JpGU-AGU Joint Meeting 2017

Presentation information

[JJ] Oral

A (Atmospheric and Hydrospheric Sciences) » A-CG Complex & General

[A-CG51] [JJ] Coastal Ecosystems - 1. Water Cycle and Land-Ocean Interactions

Wed. May 24, 2017 10:45 AM - 12:15 PM 301A (International Conference Hall 3F)

convener:Jun Shoji(Hiroshima University), Ryo Sugimoto(Faculty of Marine Biosciences, Fukui Prefectural University), Makoto Yamada(Research Institute for Humanity and Nature), Masahiko Fujii(Faculty of Environmental Earth Science), Chairperson:Jun Shoji(Hiroshima University), Chairperson:Ryo Sugimoto(Faculty of Marine Biosciences, Fukui Prefectural University), Chairperson:Makoto Yamada(Research Institute for Humanity and Nature), Chairperson:Masahiko Fujii(Faculty of Environmental Earth Science)

11:00 AM - 11:15 AM

[ACG51-07] Location estimation of submarine groundwater discharge from Mt. Fuji in Suruga Bay(Ⅳ)

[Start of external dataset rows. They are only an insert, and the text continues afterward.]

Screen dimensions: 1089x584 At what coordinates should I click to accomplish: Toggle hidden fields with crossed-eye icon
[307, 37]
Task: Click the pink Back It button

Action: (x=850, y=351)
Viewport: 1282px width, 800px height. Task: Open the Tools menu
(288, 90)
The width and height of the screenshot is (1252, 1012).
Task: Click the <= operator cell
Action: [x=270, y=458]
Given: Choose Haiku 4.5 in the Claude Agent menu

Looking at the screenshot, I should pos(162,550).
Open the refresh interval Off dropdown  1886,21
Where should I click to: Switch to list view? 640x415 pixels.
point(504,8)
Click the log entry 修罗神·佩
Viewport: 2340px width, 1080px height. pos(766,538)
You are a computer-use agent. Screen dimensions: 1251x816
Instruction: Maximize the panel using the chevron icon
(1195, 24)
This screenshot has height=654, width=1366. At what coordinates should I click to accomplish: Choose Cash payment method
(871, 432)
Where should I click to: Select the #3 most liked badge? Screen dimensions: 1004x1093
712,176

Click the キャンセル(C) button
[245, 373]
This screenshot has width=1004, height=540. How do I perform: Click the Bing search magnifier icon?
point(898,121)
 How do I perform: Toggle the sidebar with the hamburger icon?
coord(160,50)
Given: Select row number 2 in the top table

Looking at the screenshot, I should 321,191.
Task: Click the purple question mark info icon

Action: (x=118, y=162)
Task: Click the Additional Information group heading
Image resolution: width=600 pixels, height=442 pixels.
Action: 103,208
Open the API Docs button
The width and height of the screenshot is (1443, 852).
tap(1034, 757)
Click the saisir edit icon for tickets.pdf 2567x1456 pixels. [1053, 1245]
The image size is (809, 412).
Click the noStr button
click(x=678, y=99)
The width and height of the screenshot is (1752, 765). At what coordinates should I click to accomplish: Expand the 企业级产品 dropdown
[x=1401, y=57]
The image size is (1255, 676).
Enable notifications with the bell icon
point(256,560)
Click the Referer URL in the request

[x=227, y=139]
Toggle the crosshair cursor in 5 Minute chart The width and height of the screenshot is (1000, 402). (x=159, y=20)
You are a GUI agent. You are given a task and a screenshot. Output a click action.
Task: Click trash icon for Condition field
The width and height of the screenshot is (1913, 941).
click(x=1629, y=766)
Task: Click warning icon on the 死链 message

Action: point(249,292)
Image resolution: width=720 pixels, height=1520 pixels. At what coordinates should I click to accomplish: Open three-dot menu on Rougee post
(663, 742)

*Yasuhide Muranaka1, Takafumi Kamitani1, Koichi Ohyama1, Noriaki Hushimi1, Rika Koda1, Masahiko Ono2, Atsunao Marui2 (1.Shizuoka Institute of Environment and Hygiene, 2.National Institute of Advanced Industrial Science and Technology)

Keywords:submarine groundwater discharge (SGD), Mt. Fuji, remotely operated vehicle (ROV)

Around the foot of Mt. Fuji, the main flow passages of groundwater are thought to be in the Younger Fuji volcano, which consists of the pervious basaltic lavas in new volcanic stage. Most of rainfall and melted snow have been considered to be percolating into underground, turning to groundwater, flowing down in the layers of the Younger Fuji volcano and partly discharging from seabed in Suruga Bay. Especially, the Fujikawa-kako fault zone, which stretches south to north in the southwestern side of Mt. Fuji, has a potentially effect on the local groundwater flow system into Suruga Bay. Therefore, precipitation at Mt. Fuji have been considered to be discharging partly from seabed in Suruga Bay and making a impact on the biological production at the coastal sea area.
For the purpose of contribution to make sense of the rich coastal ecosystem in Suruga Bay, we conducted a survey for submarine groundwater discharge (SGD) in Oku-Suruga Bay: from the mouth of the Fuji River, at which the fault is found, to Tagonoura, where the lavas of the Younger Fuji volcano are distributed from 100 to 200 m below sea level. We tried to estimate some locations of SGD from bottom topography, condition of seabed and geological structure by using multibeam sonar, side scan sonar and sub-bottom profiler, respectively. We also used a remotely operated vehicle (ROV) for photographing for the image of the extrapolated spring points, sampled seawater containing sea bottom spring water and conducted water quality analyses. In this presentation, we introduce our works noted above.